I see what they attempted to do by going to the trouble of explaining his origin and retconning parts of it away, but I don't understand why they even bothered since the character is hardly well known or popular and barely qualifies as a Z-lister. For the amount of time they are spending on forcing the character into their storyline, they could have just as easily made a new one up and avoided the clutter and bullshit backstory and inner turmoil nonsense we've been subjected to so far.

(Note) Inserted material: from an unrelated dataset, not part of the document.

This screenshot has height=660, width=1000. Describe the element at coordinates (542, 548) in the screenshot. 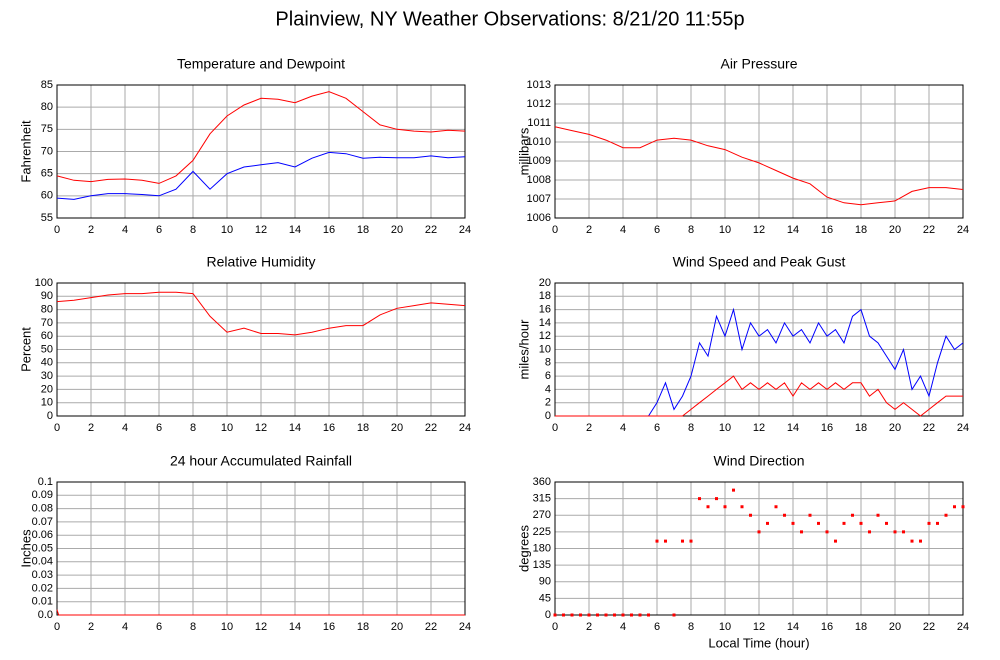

Verdict - Check It. If I could gut the middle parts of this story dealing with Chris Powell's origin and innerself nonsense, I'd probably rate this issue an easy Must Read. Those parts are really dragging this miniseries down.

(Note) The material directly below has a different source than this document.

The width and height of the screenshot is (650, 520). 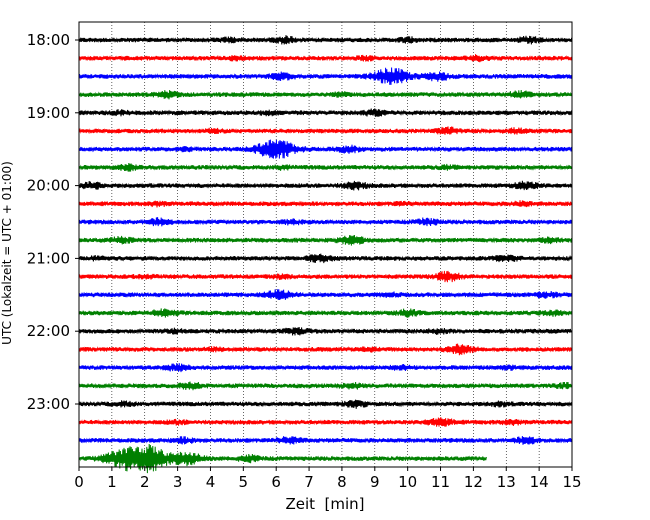 I want to click on x-tick-label: 2, so click(x=145, y=482).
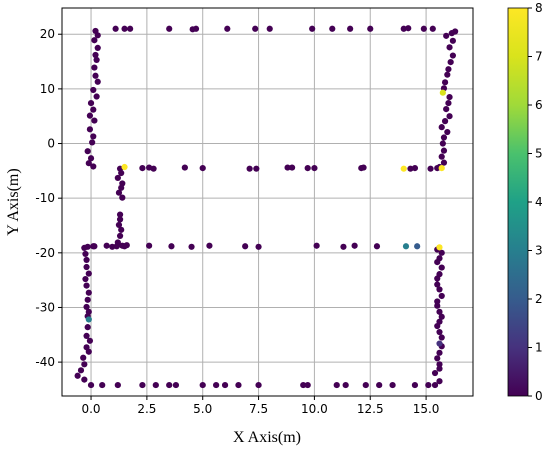  I want to click on x-ticks: 0.0 2.5 5.0 7.5 10.0 12.5 15.0, so click(260, 406).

Written by Jason Aaron & Daniel Way
Art by Adam Kubert & Tommy Lee Edwards
This issue is broken up into two parts. One is by Jason Aaron and Adam Kubert while the other is by Daniel Way and Tommy Lee Edwards. If you've been following along, you'll know I'm a fairly big Jason Aaron fanboy, especially in regards to his Wolverine work, but, surprisingly, Daniel Way's half of the book proved to be the stronger of the two.

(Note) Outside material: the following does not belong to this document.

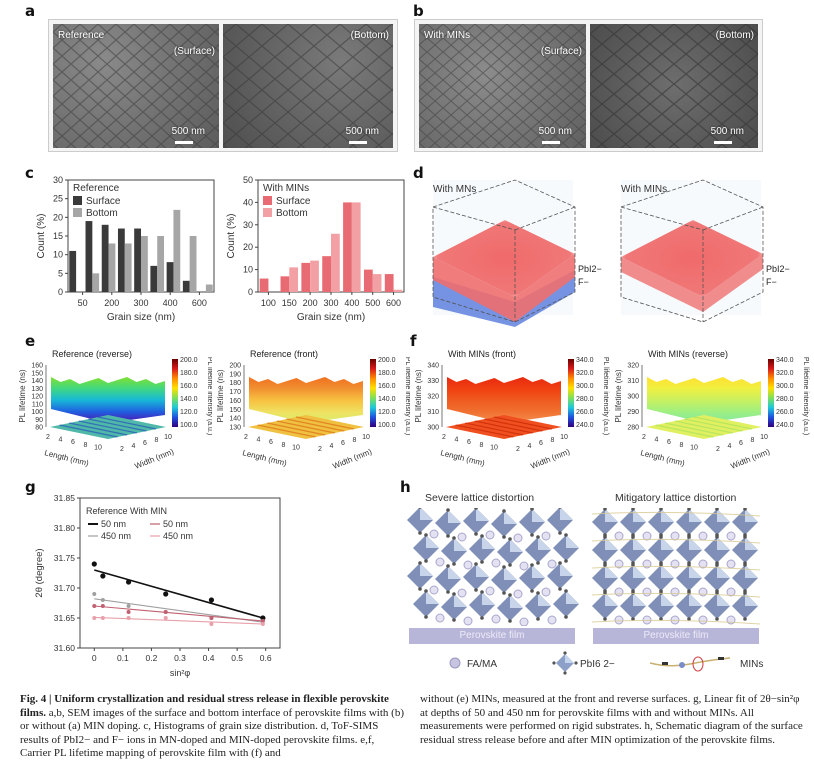 The image size is (814, 777). I want to click on z-tick-label: 130, so click(235, 428).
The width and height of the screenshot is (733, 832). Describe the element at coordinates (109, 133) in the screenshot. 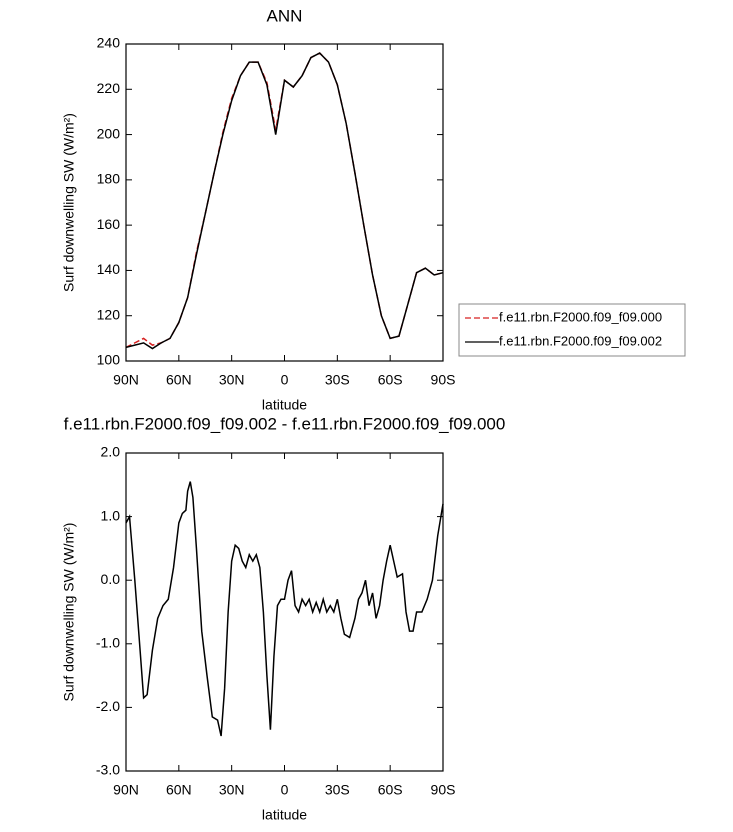

I see `y-tick-label: 200` at that location.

But first, let's discuss Aaron and Kubert's first half of the book. It amounted to about a dozen or so pages featuring panels, layed out like a calendar, with the days of the week setting off each new panel. Each "day" featured Wolverine on a different team, such as the New Avengers or Uncanny X-Men, or off on a solo adventure, like a fight with Red Hulk or anything to do with Wolverine Origins, or even one of his numerous guest appearances/team-ups, such as with Spider-Man, Deadpool or Thor.
It was an interesting showcase of just how crazy Wolverine's life is and the absurdity of the number of books he appears in in any given month, but, in the end, that's all it is - a series of single panels showing random moments from other adventures. There's no story, no direction, no payoffs. Just one panel after another. The final page seems to promise an actual story to go with the dramatic irony of these "daily adventures", but, based on this single issue, I was fairly disappointed with it.
Thankfully (I can't believe I'm saying this), Daniel Way's half of the issue pulls its own weight and then some. It's a story from Logan's past with a biker gang and shows him meeting up with the again after 20 or 30 years. There's nothing really new here that will redefine Wolverine's character, but it's an entertaining read bolstered by Tommy Lee Edwards's art, which I'm a big fan of.
Verdict - Check It. I'm not sure why they broke both stories in half and slapped them together instead of just releasing them each in their own issue and I'm a tad disappointed with how the Aaron/Kubert half panned out, but I think I'm still satisfied with the purchase and, while not an absolute must read issue, think it's definitely worth checking out if either story or creator team interests you.